171 experts interrogés sur leurs pratiques de recherche, surveillance et contrôle des maladies tropicales négligées
L’enquête a été lancée au sein du réseau francophone sur les maladies tropicales négligées. Les 171 participants de cette étude exercent dans des instituts de recherche en santé humaine et publique, des instituts de recherche en santé animale et agricole, des universités, des ministères de la santé, des hôpitaux, des écoles vétérinaires, des organisations internationales, des ministères de l’agriculture ou de l’élevage. Ils viennent notamment de France, Côte d’Ivoire, Niger, Guinée, Suisse, Burkina Faso, République Démocratique du Congo, Algérie, Madagascar, Belgique, Sénégal, Bénin, Comores, Royaume-Uni et de Nouvelle-Zélande.

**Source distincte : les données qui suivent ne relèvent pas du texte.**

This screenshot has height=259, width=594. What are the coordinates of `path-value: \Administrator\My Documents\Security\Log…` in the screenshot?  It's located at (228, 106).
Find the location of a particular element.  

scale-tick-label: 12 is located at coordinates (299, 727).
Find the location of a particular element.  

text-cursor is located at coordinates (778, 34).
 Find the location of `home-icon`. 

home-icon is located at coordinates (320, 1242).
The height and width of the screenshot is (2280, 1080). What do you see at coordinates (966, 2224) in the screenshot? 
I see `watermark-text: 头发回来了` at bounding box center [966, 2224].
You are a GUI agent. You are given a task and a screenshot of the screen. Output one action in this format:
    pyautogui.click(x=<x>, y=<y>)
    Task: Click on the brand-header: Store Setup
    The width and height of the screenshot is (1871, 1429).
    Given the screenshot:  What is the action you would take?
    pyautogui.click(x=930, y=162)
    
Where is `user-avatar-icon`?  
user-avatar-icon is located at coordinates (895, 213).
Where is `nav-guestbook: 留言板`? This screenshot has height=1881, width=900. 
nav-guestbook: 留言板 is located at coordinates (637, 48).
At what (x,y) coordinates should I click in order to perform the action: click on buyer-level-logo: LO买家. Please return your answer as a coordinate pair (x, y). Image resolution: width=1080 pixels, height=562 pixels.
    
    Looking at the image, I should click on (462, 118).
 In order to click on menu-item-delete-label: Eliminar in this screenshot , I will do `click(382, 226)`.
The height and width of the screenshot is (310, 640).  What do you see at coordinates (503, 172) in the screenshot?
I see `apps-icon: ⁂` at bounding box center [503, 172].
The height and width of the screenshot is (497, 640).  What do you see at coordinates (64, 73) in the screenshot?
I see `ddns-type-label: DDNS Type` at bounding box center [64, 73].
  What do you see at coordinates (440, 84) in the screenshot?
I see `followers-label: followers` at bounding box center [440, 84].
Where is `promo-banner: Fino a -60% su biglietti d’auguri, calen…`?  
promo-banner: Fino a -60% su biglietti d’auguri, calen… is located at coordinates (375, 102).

* Selon l’OMS, les maladies tropicales négligées sont : la dengue, la rage, le trachome cécitant, l’ulcère de Buruli, les tréponématoses endémiques (pian), la lèpre (maladie de Hansen), la maladie de Chagas, la trypanosomiase humaine africaine (maladie du sommeil), la leishmaniose, la cysticercose, la dracunculose (maladie du ver de Guinée), l’échinococcose, les trématodoses transmises par les aliments, la filariose lymphatique, l’onchocercose (cécité des rivières), la schistosomiase (bilharziose) et les géohelminthiases (vers intestinaux).